Task data:

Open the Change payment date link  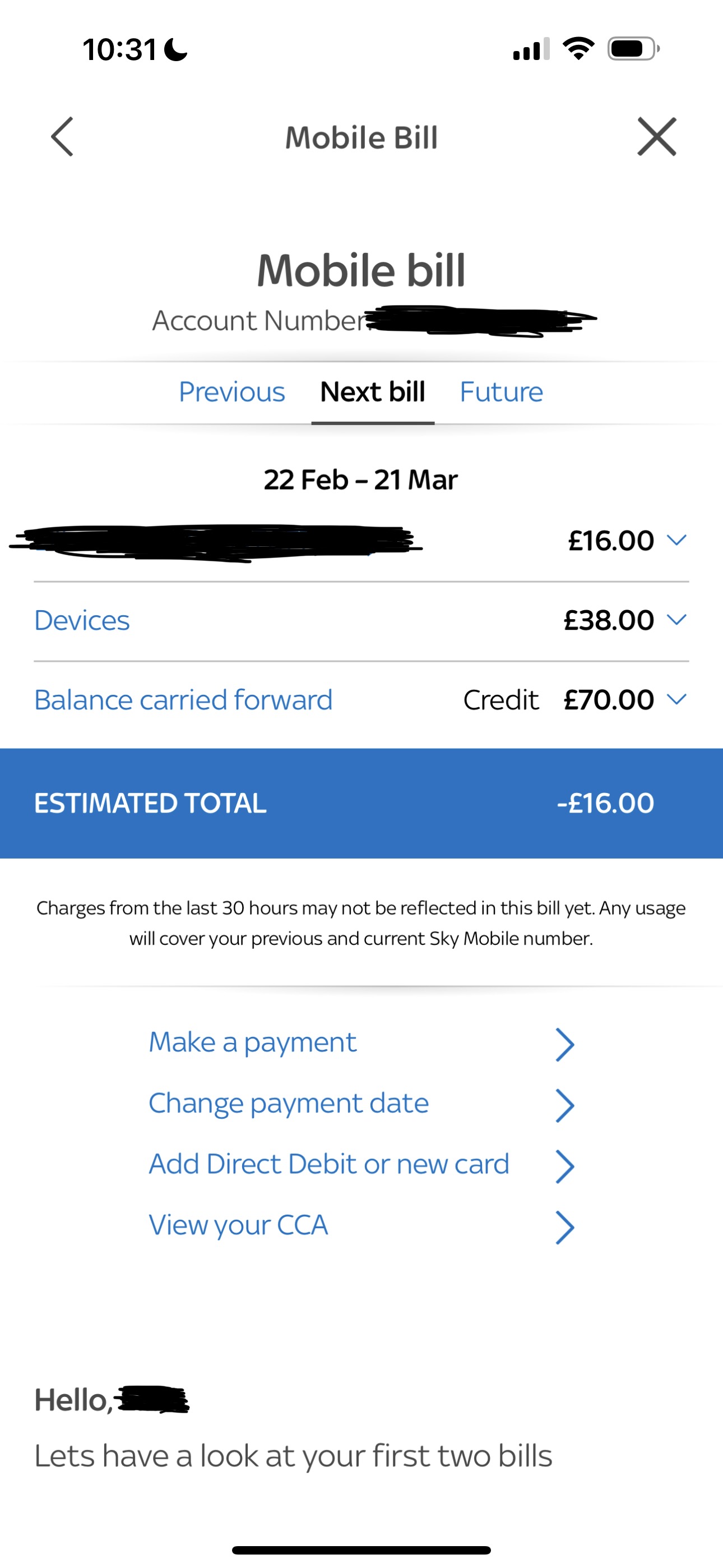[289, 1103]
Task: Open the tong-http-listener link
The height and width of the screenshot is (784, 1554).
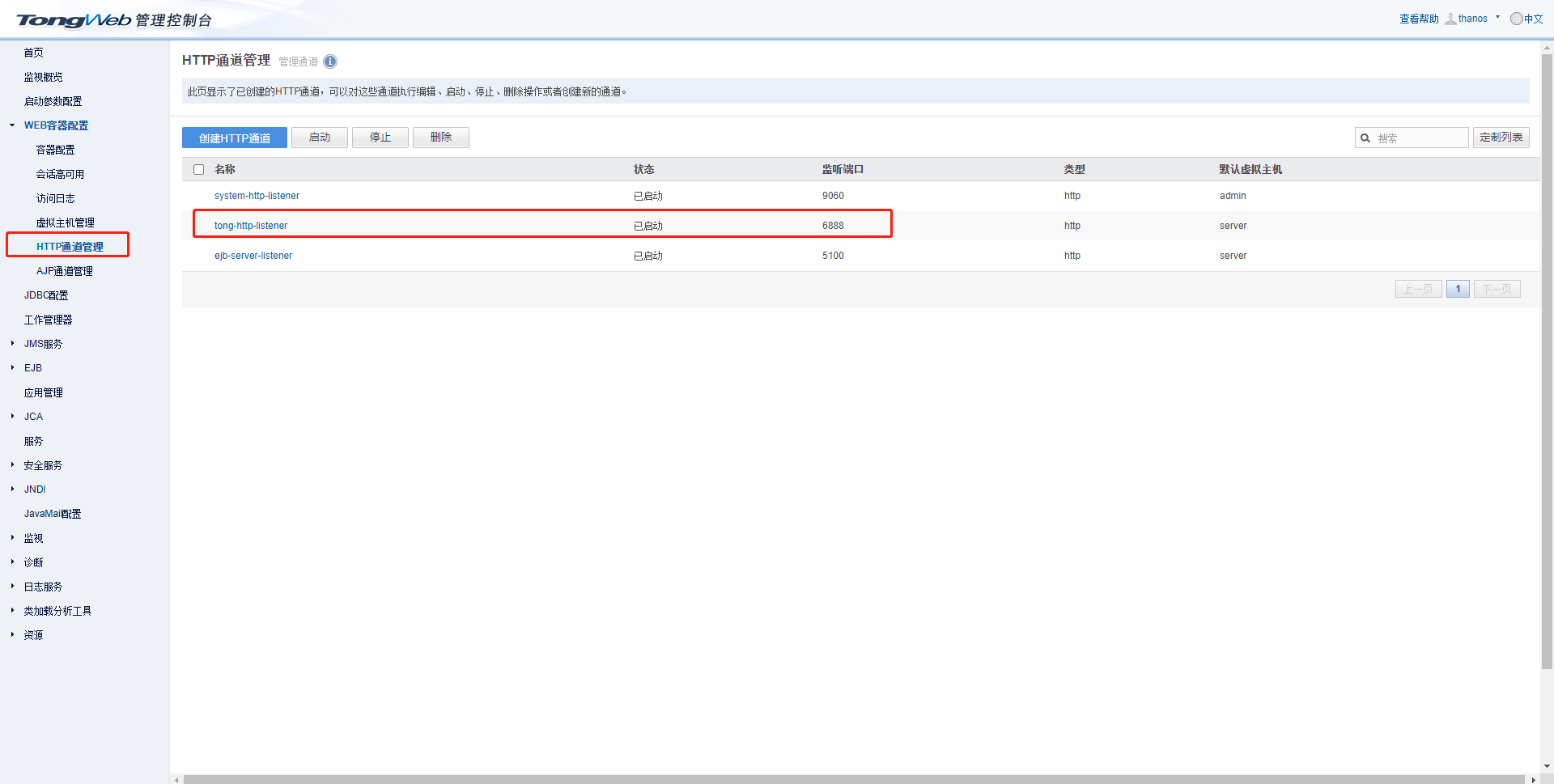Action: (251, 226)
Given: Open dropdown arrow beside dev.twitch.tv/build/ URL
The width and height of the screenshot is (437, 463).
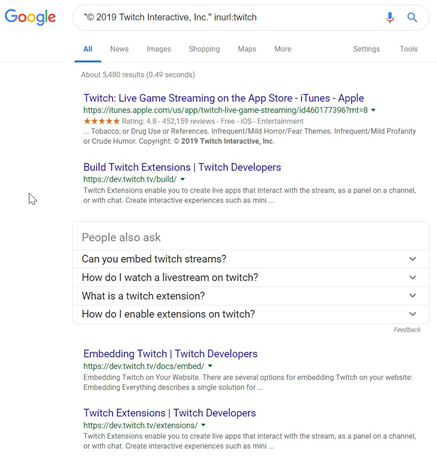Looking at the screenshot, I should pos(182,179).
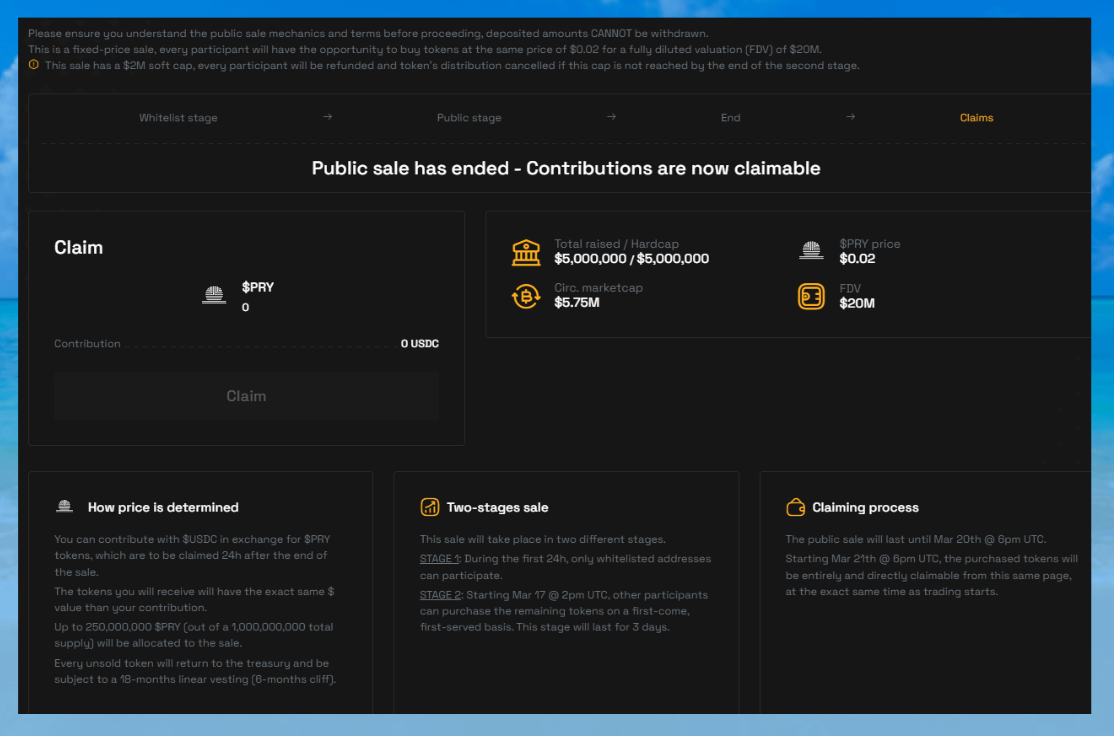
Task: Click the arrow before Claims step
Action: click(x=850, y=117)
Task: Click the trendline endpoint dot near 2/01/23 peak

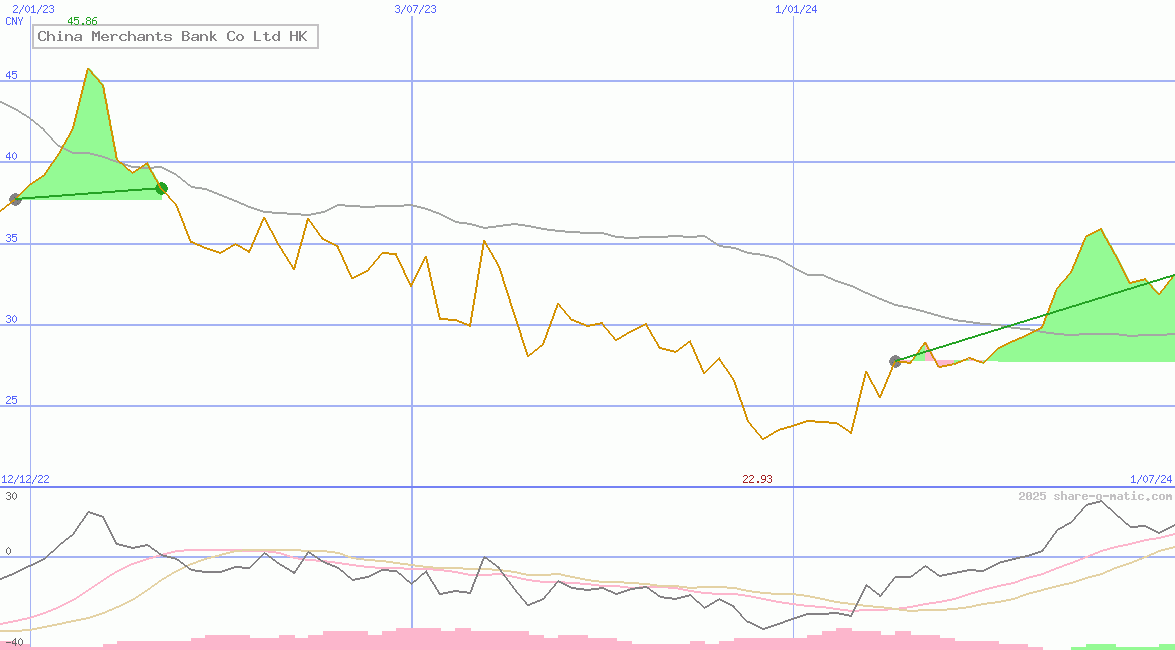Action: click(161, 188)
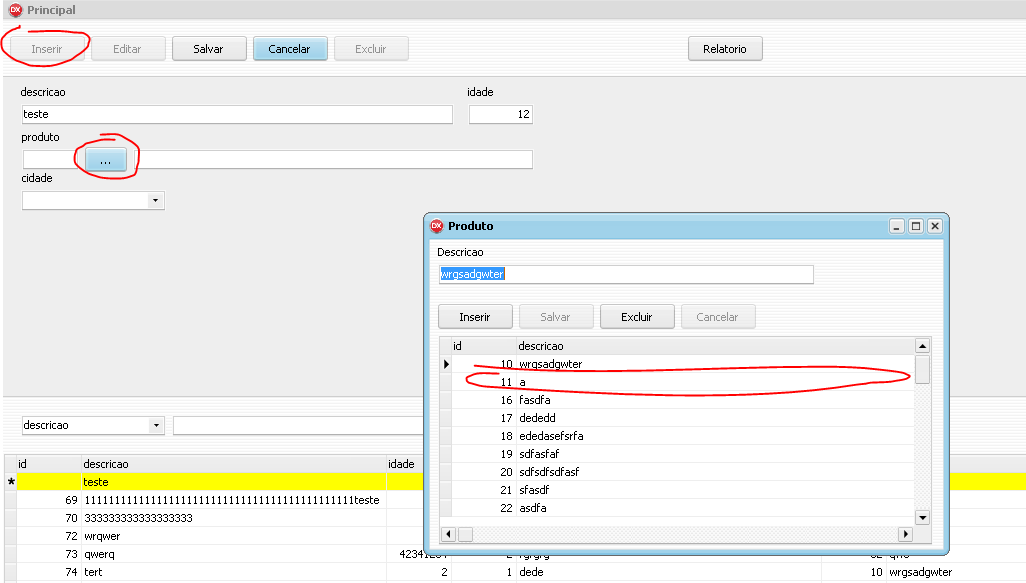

Exercise brief: Repeat exactly, and only, the entries from the line with "Task: Open the tong-http-listener link" through the line with "Given: Open dropdown". Pictures are skipped.

Exercise solution:
Task: Open the tong-http-listener link
The height and width of the screenshot is (784, 1554).
Action: (251, 226)
Given: Open dropdown arrow beside dev.twitch.tv/build/ URL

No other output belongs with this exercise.